Zhang Daqian, https://web.archive.org/web/20110427014113/http://www3.icm.gov.mo/gate/gb/www.icm.gov.mo/exhibition/daqian/BiographyE.asp.

 

About: O Zhang

Female photographer and mixed media artist, O Zhang, most famously known for her series of photographs: Daddy and I. She is trained in Photography and film, and also has experience in installation. Zhang was born in the city of Guangzhou, China on November 23, 1976. Forced to leave their home due to pressures of the Chinese Cultural Revolution (1966-1976), Zhang and her family fled to the edge of Jishou, located in the Hunan Province. “In the countryside Zhang was exposed to and learned the language of ethnic minority groups like the Miao and the Tujia, and demonstrated her ability to adapt to situations where she was an “outsider”” (Karetzky, pg. 18).
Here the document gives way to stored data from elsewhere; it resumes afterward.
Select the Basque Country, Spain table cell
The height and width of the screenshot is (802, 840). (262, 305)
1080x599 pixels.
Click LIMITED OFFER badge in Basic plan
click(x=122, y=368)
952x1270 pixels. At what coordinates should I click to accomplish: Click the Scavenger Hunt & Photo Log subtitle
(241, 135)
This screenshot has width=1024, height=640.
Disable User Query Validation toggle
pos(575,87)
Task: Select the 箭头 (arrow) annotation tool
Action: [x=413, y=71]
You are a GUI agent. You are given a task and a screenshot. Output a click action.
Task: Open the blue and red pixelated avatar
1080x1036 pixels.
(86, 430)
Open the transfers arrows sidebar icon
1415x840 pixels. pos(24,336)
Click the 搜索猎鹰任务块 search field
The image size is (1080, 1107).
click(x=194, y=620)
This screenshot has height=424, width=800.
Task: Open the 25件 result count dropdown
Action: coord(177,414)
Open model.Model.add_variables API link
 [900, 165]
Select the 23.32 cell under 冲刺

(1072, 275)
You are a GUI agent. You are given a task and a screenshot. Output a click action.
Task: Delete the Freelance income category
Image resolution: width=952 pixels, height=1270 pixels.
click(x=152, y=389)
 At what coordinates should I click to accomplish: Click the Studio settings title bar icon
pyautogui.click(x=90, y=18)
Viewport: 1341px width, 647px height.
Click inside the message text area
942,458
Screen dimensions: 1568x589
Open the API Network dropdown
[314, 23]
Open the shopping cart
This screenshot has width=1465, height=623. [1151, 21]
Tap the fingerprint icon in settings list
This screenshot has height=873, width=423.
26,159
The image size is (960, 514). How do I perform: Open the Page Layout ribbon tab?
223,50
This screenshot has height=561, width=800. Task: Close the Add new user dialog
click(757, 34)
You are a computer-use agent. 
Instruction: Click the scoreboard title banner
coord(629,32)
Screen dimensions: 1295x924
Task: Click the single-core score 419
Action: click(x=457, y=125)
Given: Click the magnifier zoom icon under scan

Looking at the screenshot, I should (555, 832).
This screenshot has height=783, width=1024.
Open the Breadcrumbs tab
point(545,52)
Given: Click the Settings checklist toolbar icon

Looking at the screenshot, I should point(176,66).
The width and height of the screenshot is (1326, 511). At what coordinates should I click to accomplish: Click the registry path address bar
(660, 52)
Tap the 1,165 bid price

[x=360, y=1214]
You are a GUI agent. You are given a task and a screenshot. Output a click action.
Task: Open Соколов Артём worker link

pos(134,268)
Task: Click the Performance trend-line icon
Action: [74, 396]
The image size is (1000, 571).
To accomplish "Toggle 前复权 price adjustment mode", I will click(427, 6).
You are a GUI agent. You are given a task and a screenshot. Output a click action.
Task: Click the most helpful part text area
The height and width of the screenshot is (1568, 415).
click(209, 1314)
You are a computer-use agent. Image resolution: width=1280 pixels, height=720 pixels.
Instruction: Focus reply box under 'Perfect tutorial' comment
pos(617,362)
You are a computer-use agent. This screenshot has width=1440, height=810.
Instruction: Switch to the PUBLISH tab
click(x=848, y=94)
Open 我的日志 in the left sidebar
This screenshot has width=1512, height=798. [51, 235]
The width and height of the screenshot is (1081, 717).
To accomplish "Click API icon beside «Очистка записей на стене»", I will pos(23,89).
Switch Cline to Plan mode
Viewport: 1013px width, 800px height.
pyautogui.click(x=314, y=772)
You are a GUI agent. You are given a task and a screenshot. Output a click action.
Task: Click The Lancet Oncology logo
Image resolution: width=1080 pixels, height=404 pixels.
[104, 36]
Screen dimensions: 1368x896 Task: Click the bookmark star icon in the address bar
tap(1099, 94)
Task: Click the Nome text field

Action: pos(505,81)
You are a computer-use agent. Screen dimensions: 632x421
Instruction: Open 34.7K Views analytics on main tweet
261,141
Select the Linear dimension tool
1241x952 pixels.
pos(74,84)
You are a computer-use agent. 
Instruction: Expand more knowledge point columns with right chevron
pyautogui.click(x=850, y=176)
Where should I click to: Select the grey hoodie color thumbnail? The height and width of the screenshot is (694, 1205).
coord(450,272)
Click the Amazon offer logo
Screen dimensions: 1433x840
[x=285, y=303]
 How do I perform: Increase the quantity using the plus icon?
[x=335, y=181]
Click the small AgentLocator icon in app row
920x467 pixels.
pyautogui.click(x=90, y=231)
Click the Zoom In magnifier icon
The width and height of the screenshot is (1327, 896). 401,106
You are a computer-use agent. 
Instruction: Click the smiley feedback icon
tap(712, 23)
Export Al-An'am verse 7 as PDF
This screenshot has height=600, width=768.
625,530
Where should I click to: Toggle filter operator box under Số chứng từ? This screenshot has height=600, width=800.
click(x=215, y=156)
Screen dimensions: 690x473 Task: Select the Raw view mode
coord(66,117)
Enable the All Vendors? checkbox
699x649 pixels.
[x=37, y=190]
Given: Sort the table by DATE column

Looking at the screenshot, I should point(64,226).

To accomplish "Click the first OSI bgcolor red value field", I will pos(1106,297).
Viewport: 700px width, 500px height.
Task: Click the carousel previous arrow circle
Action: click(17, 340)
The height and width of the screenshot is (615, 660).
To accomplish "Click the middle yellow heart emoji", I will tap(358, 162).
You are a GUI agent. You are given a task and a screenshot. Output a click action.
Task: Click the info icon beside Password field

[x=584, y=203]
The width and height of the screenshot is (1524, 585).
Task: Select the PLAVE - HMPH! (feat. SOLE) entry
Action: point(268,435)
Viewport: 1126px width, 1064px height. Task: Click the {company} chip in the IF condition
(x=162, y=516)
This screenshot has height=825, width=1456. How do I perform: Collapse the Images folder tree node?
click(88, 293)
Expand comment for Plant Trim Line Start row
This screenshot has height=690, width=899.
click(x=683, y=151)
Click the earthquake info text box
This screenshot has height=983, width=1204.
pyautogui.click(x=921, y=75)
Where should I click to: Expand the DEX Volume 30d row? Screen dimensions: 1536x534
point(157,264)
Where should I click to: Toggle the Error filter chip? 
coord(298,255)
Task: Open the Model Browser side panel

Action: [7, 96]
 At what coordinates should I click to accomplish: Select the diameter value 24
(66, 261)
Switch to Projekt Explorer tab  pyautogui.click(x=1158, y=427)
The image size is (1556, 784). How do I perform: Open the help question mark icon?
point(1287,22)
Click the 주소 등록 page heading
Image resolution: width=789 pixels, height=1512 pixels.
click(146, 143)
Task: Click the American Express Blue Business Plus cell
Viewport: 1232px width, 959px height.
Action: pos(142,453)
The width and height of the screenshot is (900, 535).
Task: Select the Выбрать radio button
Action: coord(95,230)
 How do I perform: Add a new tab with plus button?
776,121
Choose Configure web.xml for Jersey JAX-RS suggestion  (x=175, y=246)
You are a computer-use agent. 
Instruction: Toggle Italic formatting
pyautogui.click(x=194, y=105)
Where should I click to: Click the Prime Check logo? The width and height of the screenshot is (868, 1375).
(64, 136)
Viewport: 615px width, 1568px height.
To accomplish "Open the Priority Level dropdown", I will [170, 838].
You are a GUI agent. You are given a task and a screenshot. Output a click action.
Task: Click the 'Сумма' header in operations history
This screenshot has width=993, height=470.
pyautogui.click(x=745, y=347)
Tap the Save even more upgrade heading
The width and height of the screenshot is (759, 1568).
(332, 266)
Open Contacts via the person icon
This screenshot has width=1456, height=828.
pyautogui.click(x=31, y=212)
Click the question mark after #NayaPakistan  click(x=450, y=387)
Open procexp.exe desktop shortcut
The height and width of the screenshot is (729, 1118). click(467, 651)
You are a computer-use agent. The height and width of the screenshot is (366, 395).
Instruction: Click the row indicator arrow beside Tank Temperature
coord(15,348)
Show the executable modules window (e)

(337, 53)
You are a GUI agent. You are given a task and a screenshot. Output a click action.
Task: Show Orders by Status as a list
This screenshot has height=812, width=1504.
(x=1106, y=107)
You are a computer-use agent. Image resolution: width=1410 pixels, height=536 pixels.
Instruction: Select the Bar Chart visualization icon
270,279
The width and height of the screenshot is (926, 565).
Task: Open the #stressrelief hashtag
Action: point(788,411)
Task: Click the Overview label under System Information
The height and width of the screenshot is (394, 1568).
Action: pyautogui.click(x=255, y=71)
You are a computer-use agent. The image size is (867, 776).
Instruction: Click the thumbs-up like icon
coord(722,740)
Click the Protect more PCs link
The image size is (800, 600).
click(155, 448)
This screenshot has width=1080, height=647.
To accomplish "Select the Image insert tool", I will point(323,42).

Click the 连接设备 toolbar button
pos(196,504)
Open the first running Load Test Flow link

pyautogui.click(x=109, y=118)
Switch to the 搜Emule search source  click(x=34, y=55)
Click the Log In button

Zhang remembers her rural childhood as a peaceful and colorful one. These aesthetics are present in many of her works, but specifically her exhibition, Horizon, where she captures the innocence of female children in remote central China. Zhang is a graduate of Royal College of Art in London and Central Academy of Art in Beijing, since then she has been working and traveling between New York and Beijing.

O Zhang. “My Name is Zhang O.” Who Am I. Ed. Patricia Eichenbaum Karetzky. New York: Chinese-American Arts Council, Inc., 2004. 18-19-20.

Cai Guo-Qiang

Cai Guo-Qiang was born in 1957 in Quanzhou City in the Fujian Province of China. He is a well-known Chinese pyrotechnical contemporary artist who started his career as a stage designer. This specific concentration helped him become comfortable with larger performance artworks pertaining to his style which utilizes gunpowder and explosives. Since the mid-1980s, Cai Guo-Qiang had been creating art events and projects that emphasize the cosmic laws of opposition between creation and destruction yin and yang. Cai Guo-Qiang continued to evolve the scale and form of these gunpowder works. Initially, he started by using explosive gunpowder on canvas, which eventually led him to develop his signature outdoor explosion events. A notable artwork made by Cai Guo-Qiang is the Sky Ladder which is a 1,650-foot-tall ladder, held aloft by a giant balloon and rigged with explosives. As the massive sculpture ignites, it creates a fiery vision that miraculously ascends to the heavens. He currently lives and works in New York City and New Jersey, however earlier in his career he mainly worked in Japan which helped him turn his conceptual ideas into reality.

Guo-Qiang, Cai, and Octavio Zaya. “Portfolio.” Grand Street, no. 67 (1999): 120–25.